The night’s prize for best-dressed couple went to Donald Ham and Peter Massey, who, respectively, came as the Captain and his, well, madam. Ham, a television director who has produced shows for the Gay Men’s Chorus, turned heads in a pristine white military officer’s uniform. Massey, the chorus’ managing director, unofficially claimed the prom queen title as the divine “Doris” in an aqua satin ball gown with a sheer organza overlay and matching shoulder wrap. A wrist corsage in white orchids topped off the look.

But it was revenge of the nerds at midnight when the evening closed with the coronation of Tom Hunt Brooks and his date, David Backus, as a pair of kings on their thrones holding royal court--and hands--before their partying subjects.
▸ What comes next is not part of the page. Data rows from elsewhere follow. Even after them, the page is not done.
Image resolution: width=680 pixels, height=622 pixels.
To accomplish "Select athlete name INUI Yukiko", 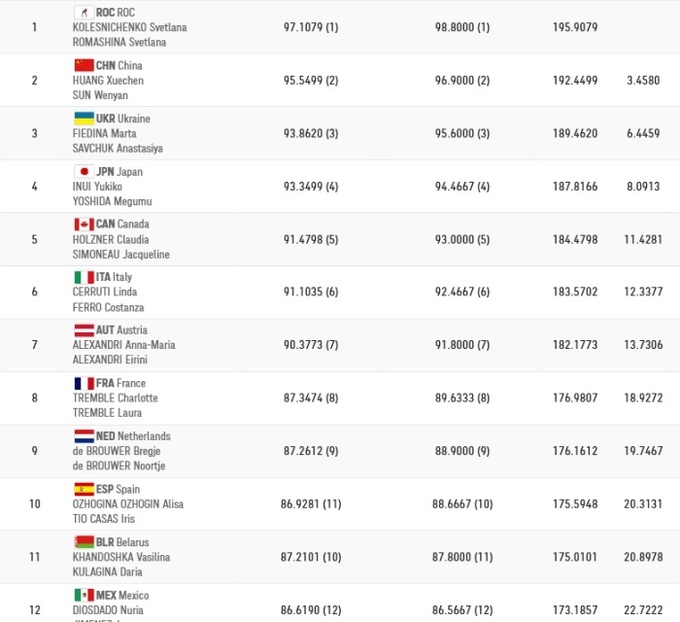I will (98, 186).
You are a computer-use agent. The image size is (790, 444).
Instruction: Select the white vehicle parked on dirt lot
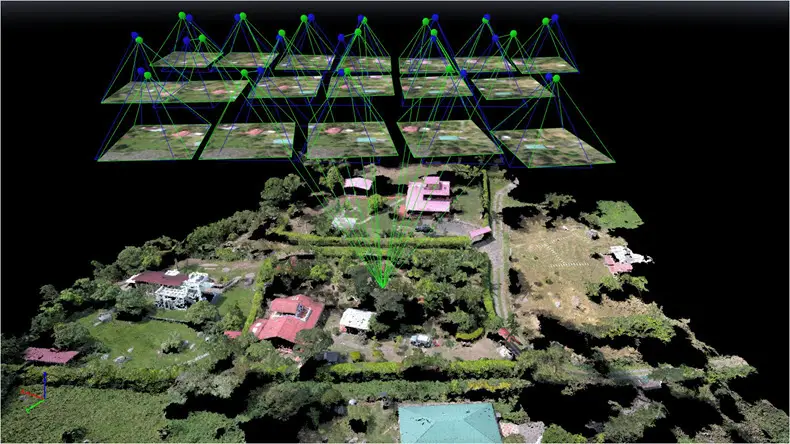[x=420, y=340]
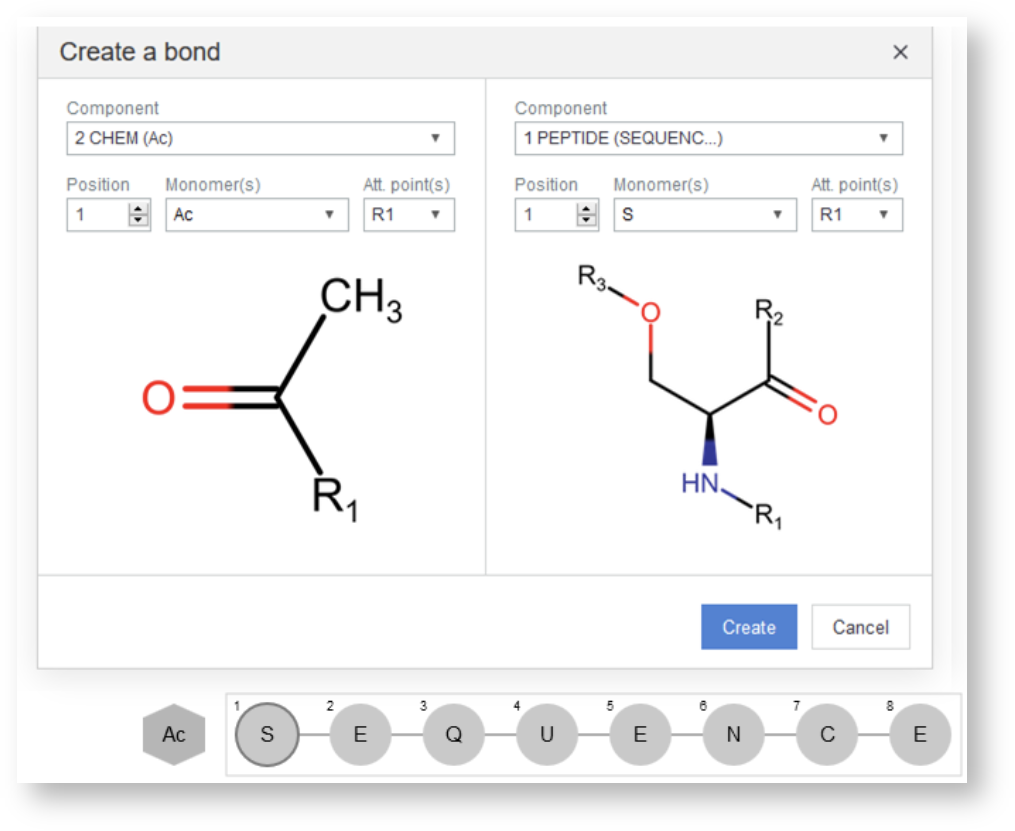
Task: Select the Q monomer at position 3
Action: click(x=453, y=735)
The two hammed it up for the crowd and accepted congratulations on their achievement, their white socks, their wisps of greasy curls.

“When I was in high school, I put a lot of walls around myself,” Backus said. “I was gay even though I didn’t come out, but still, I didn’t go to the prom.”

Nor did Brooks, who to this day regrets not asking the guy he really wanted to, “my dearest friend.”

“As gay people we might tend to exclude ourselves from these wonderful giddy events,” he said. “The point of this prom is to right all the wrongs, a chance to recapture something on our own ground.”